There is more to Rosa damascena than its gorgeous flowers and lovely scent. Research on this cultivar is finding some intriguing properties that have potential for topical dermatologic products.
Rosa damascena, also known as the Damask Rose and Rose of Castile, is a rose hybrid the flowers of which have been used for rose oil in perfume and for rosewater.
It originates in the Middle East (the name is based on Damascus, Syria), but it is now only a cultivated plant and no longer found in the wild.
Bulgaria, Turkey, France, and India are the largest producers of rose oil. Rosewater has been used for centuries in religious rites and for physical, emotional, and spiritual purposes or healing. Thriving rosewater industries are found in Bulgaria and France.
In addition to its uses in the perfumery industry, R. damascena is also used for culinary purposes in several global cuisines. Geraniol, which exhibits potent antiseptic activity (seven times that of phenol), is the main constituent of several essential oils and is found in R. damascena (Hoffmann D., Medical Herbalism: The Science and Practice of Herbal Medicine. Rochester, Vt.: Healing Arts Press, 2003, p. 64).
Some of the earliest work to indicate the potential health and dermatologic benefits of R. damascena dates to the late 1970s.
Investigators isolated a strain of cultured cells of the plant that displayed strong resistance to UV radiation (254 nm) and generated a greater amount of polyphenols (primarily flavonoids) during the latter stages of culture growth. They found that this UV resistance was associated with increased polyphenolic production (Plant Physiol. 1979;64:936-41).
Flavonoids are the most prevalent and frequently studied polyphenols, which are the most abundant source of antioxidants in the human diet (Biomed. Pap. Med. Fac. Univ. Palacky Olomouc Czech Repub. 2003;147:137-45; J. Nutr. 2000;130 (8S Suppl):2073S-85S; Annu. Rev. Nutr. 2002;22:19-34; Pharmacol. Ther. 2001;90:157-77; Free Radic. Biol. Med. 2001;30:1213-22).

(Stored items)
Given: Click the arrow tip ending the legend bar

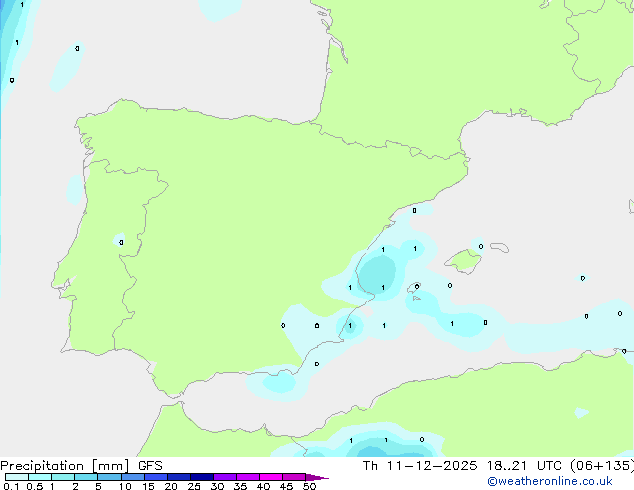Looking at the screenshot, I should (324, 478).

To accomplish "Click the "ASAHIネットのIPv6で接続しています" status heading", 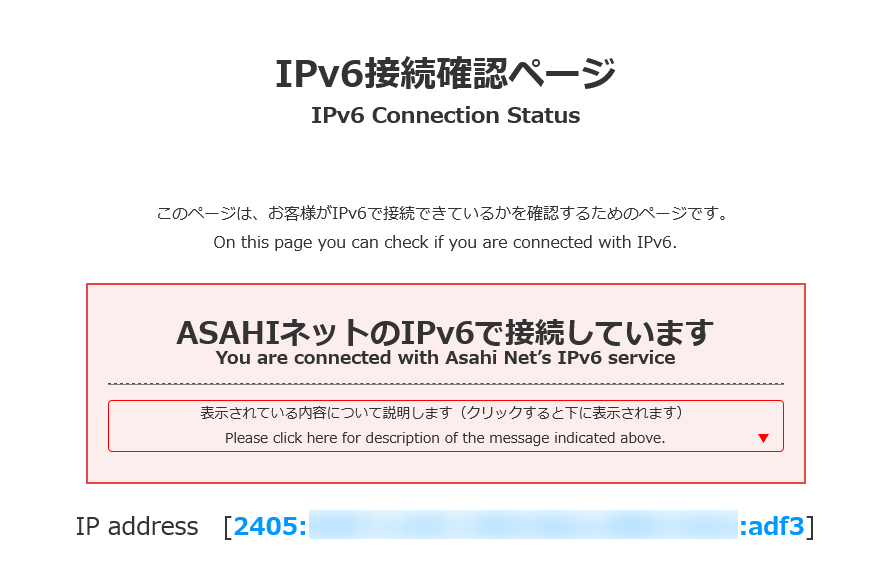I will [x=445, y=331].
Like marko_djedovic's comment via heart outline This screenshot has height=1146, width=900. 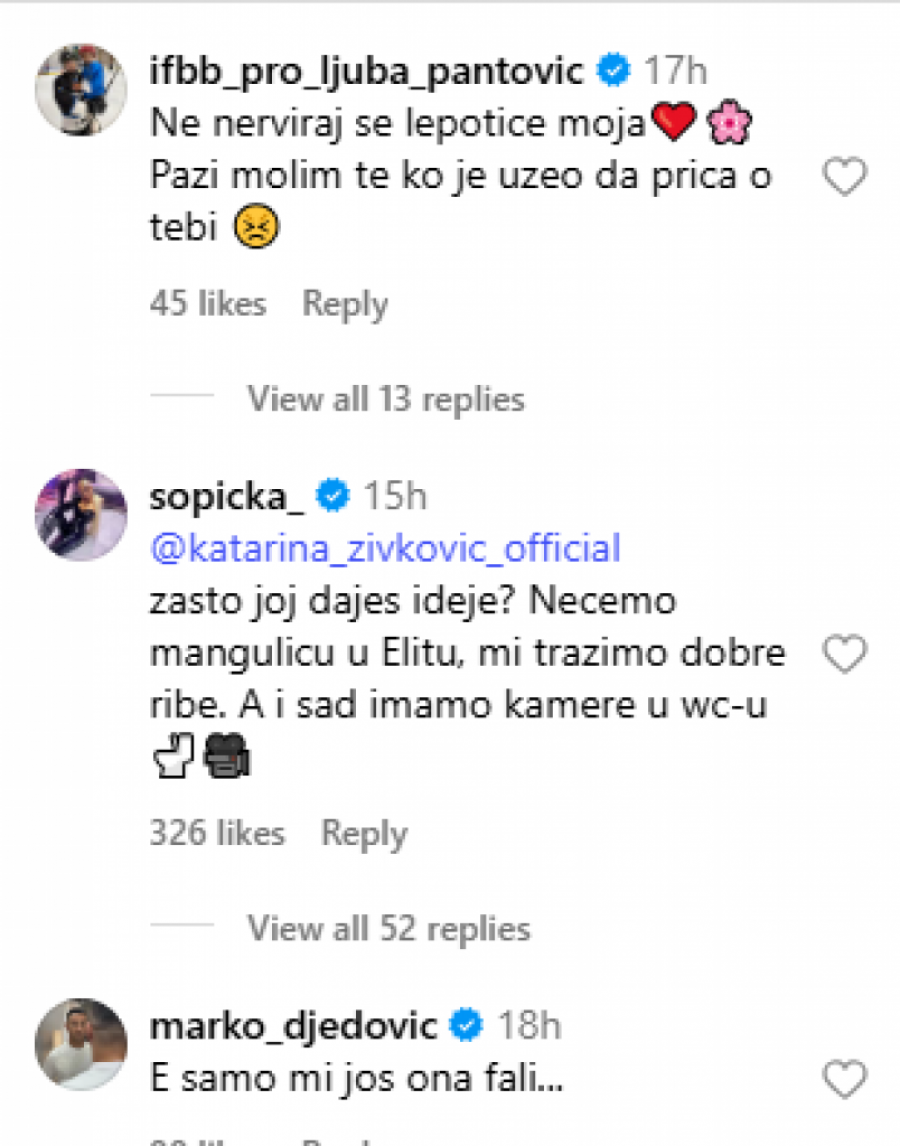[x=843, y=1078]
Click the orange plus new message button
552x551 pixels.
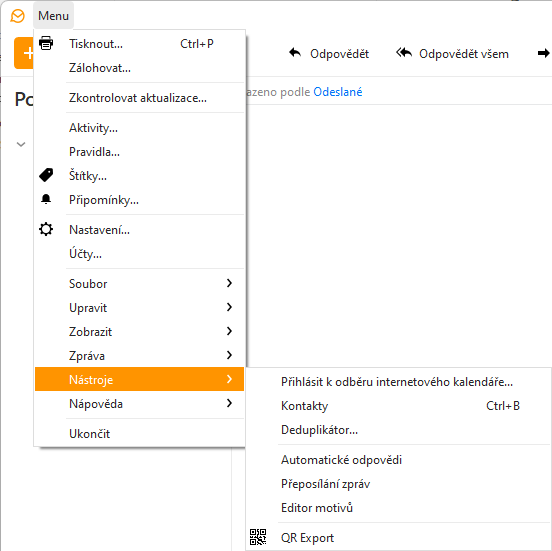point(24,53)
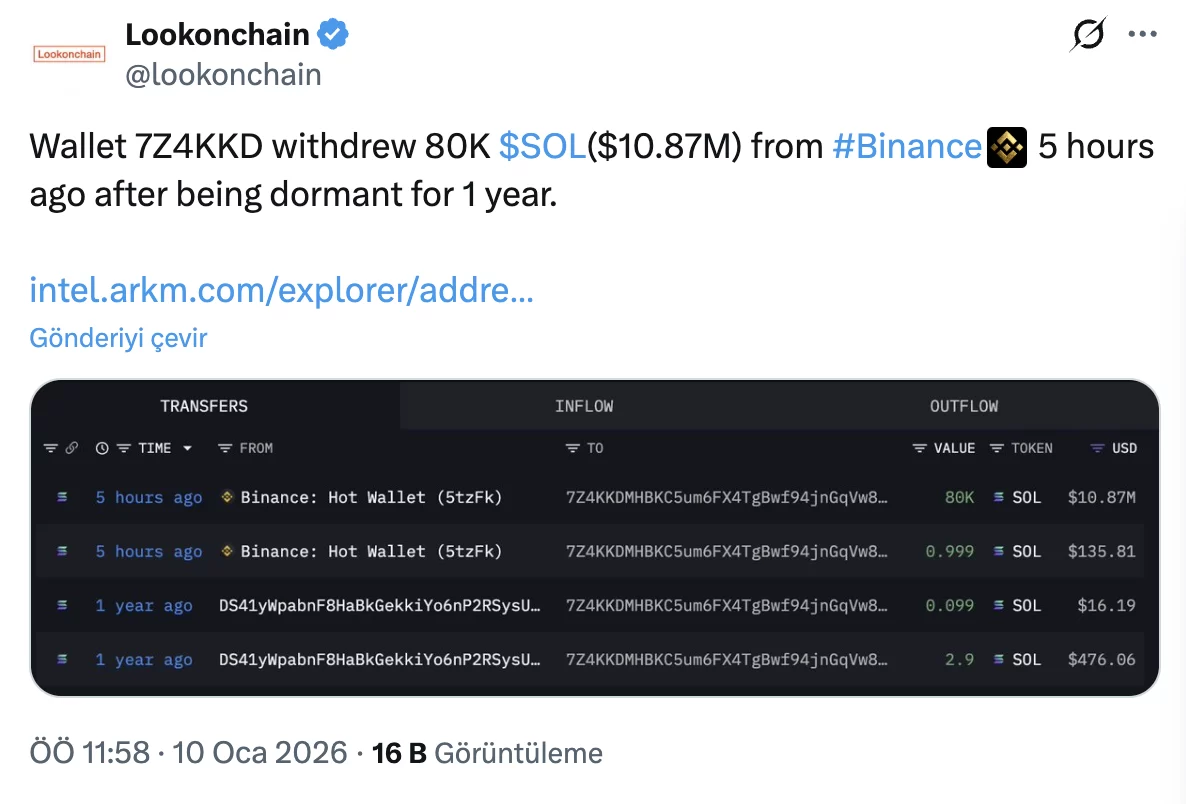The image size is (1186, 804).
Task: Click the Grok icon on the post
Action: tap(1087, 35)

## CHECK YOUR UNDERSTANDING:
1. Answer these questions from the Rosa damascena passage:
(a) Which countries are named as the largest producers of rose oil?
(b) How strong is geraniol's antiseptic activity compared with phenol's?
(c) At what wavelength was UV radiation applied to the cultured cells that showed strong resistance?
2. Retype word for word the part of the Rosa damascena passage that begins at "Flavonoids are the" and stops after "Biol. Med. 2001;30:1213-22).".
The listing comes from a separate source unrelated to the text.

## ANSWERS IN ORDER:
1.
(a) Bulgaria, Turkey, France, and India.
(b) Seven times that of phenol.
(c) 254 nm.

2.
Flavonoids are the most prevalent and frequently studied polyphenols, which are the most abundant source of antioxidants in the human diet (Biomed. Pap. Med. Fac. Univ. Palacky Olomouc Czech Repub. 2003;147:137-45; J. Nutr. 2000;130 (8S Suppl):2073S-85S; Annu. Rev. Nutr. 2002;22:19-34; Pharmacol. Ther. 2001;90:157-77; Free Radic. Biol. Med. 2001;30:1213-22).